Gentlemen since you are here in your corporate capacity, I must recommend you to disperse these restless Popish ecclesiastics. Let me not meet them in every corner of the streets when I walk as I have done. No sham searches, Mr. Sheriff, as to my knowledge you lately made. Your birds were flown, but they left you cakes and wine to entertain yourselves withal. I shall send you, Mr. Mayor a list of some insolent unregistered priests, who absolutely refused me to quarter my soldiers, and to my surprise you have billeted none on them. These and James Fitzgerald, who is also an unregistered priest, and had the insolence to solicit votes for his brother upon a prospect of a vacancy in Parliament, I expect you'll please to tender the oaths to, and proceed against on the Galway and Limerick Act. Let us unite together in keeping those turbulent disqualified townsmen in a due subjection. Lastly, gentlemen, I put you in mind of the condition on which tolls and customs are granted to you. Repair the breaches in these walls and repair your streets.

==Opposition==

Eyre's policy was supported by the government, but opposed by the Corporation of Galway, the Prime Sergeant, the Protestant Bishop of Elphin, and Francis II de Bermingham, Lord Athenry. He was threatened with assassination as would appear from the following anonymous letter which he enclosed with his correspondence to Secretary Wayte, 11 December 1747:-

Sir, as I had not the pleasure of seeing you since you came to your government of Galway, I hope soon to see you in the Elysian fields, as I am just going off the stage. And I am sure, if you don't leave that town, you'll lose your life before the 10th of next month. 'Tis all your own fault, for you could not bear the employment which you got, not for your bravery, but for the slaughter you committed on poor people after Culloden fight. You'll be served as Lord Lovat's agent was. God be merciful to your soul.

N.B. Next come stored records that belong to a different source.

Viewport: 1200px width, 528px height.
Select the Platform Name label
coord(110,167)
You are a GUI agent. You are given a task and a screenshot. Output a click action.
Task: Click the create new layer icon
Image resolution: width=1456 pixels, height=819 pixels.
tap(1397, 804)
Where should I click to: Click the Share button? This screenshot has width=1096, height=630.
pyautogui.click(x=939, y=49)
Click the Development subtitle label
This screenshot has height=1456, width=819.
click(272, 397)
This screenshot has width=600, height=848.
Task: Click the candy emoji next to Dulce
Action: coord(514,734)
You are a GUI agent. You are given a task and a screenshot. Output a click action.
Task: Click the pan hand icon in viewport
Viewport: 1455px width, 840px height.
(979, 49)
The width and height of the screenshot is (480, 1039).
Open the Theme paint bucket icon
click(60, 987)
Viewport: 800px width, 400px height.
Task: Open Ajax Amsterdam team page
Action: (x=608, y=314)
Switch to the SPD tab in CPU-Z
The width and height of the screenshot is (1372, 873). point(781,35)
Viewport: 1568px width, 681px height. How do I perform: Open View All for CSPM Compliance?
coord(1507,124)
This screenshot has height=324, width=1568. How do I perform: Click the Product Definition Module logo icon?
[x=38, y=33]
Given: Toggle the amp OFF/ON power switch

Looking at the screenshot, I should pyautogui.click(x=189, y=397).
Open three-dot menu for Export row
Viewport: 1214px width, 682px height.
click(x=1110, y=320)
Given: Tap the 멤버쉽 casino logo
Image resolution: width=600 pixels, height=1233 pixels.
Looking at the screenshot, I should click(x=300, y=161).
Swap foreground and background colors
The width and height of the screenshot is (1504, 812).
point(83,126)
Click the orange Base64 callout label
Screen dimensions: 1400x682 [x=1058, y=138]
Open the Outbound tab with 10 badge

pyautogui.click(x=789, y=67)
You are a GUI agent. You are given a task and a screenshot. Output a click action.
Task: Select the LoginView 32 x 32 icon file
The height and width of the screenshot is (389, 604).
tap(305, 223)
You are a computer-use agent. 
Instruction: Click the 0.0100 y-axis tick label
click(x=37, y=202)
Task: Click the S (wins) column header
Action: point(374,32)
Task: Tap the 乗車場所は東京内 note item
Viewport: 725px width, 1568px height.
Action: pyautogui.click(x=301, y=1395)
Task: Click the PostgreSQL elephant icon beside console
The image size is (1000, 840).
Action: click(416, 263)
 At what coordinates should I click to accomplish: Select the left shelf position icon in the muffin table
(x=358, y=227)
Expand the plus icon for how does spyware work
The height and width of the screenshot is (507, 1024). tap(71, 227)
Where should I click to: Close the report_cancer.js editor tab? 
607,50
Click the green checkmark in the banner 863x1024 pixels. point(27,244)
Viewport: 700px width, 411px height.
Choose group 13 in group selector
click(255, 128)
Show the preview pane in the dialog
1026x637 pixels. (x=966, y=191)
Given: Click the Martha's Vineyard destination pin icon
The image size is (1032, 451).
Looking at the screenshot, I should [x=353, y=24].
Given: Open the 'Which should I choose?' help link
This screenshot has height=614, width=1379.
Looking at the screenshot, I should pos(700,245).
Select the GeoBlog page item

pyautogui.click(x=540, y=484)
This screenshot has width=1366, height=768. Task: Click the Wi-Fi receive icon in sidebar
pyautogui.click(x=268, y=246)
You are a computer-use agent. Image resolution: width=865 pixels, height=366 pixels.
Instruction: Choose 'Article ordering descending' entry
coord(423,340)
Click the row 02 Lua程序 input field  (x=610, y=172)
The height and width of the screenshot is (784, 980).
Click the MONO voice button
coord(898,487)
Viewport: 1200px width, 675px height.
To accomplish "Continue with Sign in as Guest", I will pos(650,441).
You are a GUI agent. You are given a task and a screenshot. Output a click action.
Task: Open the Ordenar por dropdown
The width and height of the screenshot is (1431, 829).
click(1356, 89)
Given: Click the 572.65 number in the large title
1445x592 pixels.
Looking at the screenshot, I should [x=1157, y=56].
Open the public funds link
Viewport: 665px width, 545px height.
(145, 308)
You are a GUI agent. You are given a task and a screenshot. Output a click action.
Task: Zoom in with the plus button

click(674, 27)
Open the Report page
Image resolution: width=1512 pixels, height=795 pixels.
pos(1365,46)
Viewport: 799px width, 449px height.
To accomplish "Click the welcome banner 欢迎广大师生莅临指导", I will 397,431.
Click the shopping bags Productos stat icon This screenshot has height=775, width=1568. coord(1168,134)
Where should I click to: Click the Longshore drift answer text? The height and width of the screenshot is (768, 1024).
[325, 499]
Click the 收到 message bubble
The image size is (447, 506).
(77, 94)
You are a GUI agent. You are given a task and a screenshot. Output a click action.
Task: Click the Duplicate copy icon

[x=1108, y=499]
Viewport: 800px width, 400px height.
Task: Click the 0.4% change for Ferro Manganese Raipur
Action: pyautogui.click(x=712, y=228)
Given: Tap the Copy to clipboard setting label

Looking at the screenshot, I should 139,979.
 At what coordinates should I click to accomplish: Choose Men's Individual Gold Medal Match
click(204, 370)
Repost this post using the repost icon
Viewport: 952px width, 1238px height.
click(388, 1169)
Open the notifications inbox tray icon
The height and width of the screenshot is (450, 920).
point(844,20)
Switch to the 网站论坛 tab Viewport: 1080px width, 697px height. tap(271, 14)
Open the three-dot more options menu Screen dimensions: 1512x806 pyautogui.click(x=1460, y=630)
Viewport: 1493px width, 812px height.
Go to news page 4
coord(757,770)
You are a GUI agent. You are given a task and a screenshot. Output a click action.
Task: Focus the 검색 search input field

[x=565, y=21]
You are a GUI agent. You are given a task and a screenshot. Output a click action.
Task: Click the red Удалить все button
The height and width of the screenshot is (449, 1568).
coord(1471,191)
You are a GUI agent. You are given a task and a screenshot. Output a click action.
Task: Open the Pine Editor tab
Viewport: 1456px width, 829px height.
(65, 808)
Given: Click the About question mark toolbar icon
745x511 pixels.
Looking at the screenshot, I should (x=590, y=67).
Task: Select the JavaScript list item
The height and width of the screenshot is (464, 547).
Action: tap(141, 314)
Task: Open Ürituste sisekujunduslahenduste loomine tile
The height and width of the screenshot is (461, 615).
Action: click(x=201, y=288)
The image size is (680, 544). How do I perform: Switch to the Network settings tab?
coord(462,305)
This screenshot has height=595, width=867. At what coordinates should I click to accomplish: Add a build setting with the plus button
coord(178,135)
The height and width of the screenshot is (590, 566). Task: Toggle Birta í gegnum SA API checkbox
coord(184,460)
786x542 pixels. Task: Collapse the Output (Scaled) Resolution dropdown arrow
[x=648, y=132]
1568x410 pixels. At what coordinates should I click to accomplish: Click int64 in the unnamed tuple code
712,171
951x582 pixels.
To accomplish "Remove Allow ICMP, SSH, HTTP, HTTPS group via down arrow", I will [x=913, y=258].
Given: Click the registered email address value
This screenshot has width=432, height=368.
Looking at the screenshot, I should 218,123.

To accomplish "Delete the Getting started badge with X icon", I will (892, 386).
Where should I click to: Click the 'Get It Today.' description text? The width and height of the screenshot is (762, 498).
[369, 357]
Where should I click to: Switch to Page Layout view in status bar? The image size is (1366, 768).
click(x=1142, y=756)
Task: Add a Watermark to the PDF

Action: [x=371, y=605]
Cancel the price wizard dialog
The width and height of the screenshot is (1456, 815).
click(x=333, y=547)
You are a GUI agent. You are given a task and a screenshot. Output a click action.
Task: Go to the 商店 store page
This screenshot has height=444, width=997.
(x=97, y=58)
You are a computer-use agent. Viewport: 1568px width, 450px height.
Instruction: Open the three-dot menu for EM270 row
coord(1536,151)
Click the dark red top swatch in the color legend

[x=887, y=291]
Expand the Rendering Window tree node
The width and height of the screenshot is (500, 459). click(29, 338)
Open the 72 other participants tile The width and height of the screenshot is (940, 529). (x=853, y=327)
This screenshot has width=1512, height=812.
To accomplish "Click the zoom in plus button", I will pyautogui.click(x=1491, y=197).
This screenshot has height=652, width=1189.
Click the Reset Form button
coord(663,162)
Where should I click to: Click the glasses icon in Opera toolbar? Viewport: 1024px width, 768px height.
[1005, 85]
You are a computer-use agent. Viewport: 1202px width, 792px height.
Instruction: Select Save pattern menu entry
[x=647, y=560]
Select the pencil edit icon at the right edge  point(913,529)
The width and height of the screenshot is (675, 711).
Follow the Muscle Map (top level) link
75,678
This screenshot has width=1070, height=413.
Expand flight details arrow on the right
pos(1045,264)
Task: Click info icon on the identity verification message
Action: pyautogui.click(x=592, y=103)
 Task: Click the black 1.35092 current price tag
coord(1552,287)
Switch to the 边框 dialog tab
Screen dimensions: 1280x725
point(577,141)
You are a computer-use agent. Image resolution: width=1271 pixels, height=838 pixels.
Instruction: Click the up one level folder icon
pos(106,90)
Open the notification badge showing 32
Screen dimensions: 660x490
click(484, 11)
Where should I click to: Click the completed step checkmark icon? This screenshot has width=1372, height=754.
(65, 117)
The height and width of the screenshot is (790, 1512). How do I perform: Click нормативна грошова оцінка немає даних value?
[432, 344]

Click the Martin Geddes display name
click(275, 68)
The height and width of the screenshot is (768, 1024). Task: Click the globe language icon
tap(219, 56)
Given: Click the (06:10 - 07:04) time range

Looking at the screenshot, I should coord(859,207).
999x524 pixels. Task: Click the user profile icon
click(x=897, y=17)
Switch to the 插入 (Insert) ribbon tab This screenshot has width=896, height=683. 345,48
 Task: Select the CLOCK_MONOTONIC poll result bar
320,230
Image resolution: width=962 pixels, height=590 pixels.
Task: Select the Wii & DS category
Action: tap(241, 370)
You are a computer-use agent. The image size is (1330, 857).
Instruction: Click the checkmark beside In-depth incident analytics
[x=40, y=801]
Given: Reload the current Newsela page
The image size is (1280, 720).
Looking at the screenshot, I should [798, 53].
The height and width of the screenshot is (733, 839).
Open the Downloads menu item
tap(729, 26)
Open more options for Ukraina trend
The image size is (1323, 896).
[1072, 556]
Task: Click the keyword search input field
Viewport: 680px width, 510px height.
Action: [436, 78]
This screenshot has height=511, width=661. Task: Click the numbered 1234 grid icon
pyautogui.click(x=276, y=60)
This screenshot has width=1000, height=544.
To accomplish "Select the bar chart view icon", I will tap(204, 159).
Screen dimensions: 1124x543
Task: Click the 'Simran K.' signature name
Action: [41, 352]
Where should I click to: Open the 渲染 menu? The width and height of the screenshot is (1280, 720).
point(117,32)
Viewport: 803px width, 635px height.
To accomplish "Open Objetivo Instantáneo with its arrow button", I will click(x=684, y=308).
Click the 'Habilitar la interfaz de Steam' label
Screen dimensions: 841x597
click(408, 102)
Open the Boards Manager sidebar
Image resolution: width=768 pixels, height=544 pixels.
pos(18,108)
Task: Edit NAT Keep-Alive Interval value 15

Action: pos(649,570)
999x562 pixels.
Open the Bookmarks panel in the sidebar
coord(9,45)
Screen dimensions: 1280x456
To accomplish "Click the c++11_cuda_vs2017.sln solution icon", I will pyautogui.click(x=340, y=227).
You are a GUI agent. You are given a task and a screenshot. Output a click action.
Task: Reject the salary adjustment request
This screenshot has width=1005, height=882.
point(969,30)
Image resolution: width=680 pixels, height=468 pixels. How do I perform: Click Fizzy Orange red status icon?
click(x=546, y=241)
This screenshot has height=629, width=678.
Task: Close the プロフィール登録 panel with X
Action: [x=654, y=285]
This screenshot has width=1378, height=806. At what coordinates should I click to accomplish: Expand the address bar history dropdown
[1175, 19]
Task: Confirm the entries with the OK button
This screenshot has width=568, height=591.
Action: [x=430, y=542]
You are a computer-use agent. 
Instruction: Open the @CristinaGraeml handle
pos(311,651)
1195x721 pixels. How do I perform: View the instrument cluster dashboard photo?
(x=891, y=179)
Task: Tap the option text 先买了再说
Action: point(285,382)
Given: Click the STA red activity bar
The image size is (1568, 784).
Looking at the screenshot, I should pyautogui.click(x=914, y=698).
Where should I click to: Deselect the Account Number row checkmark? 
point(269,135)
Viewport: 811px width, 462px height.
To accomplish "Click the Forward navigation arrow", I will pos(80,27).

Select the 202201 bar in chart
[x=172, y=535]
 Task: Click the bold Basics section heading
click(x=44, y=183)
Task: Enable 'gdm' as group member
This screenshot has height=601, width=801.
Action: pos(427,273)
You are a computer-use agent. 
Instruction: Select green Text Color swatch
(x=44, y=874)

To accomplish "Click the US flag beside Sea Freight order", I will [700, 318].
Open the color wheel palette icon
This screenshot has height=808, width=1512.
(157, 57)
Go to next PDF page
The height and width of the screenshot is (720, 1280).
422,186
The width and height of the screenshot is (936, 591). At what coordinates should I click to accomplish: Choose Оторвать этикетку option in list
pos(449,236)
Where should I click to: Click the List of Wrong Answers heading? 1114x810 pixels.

Much of the dissent centred on Robert Martin of Dangan, the leader of the Connacht Jacobites and a leading Freemason. Thady Brennan, Martin's servant, walked past the sentinel at the bridge carrying a gun and pistol, apparently for repair. The boy being a Catholic was disarmed, but Eyre returned the weapons to Martin with a message that if he was sending arms into the town he had better in future send them by persons qualified to carry such things.

On Martin refusing to receive back his property, Eyre confiscated the weapons. The assizes coming on Martin served a summons on Eyre to appear before the judges and answer to a charge of larceny. Enclosing the following document to Secretary Wayte, Eyre wrote, "If the law was to be thus openly insulted, government would become impossible and neither the Property Act nor any other act, could be enforced in any part of Ireland."

Eyre travelled to London on business, where he was followed and struck by Robert Martin. The two engaged in a lengthy sword-duel, with Martin emerging the winner. The two would remain antagonists, as Martin continued to recruit for Jacobite regiments in France, and is believed to have harboured Bonnie Prince Charlie on an incognito visit to Ireland in 1753.

Froude described Eyre as "a man full of violent personal and religious animosities, intolerant of opposition, and much more fit of the command of a regiment than for the difficult task of governing a Catholic town." His descendants continued to live in the county into the late 19th century.

==Note==

Robert Martin of Dangan was the father of Colonel Richard Martin (1754–1834), Irish M.P. and animal rights activist, grandfather of Thomas Barnwall Martin M.P. (1784–1847), and great-grandfather of the novelist, Mary Letitia Martin, (1815–1850).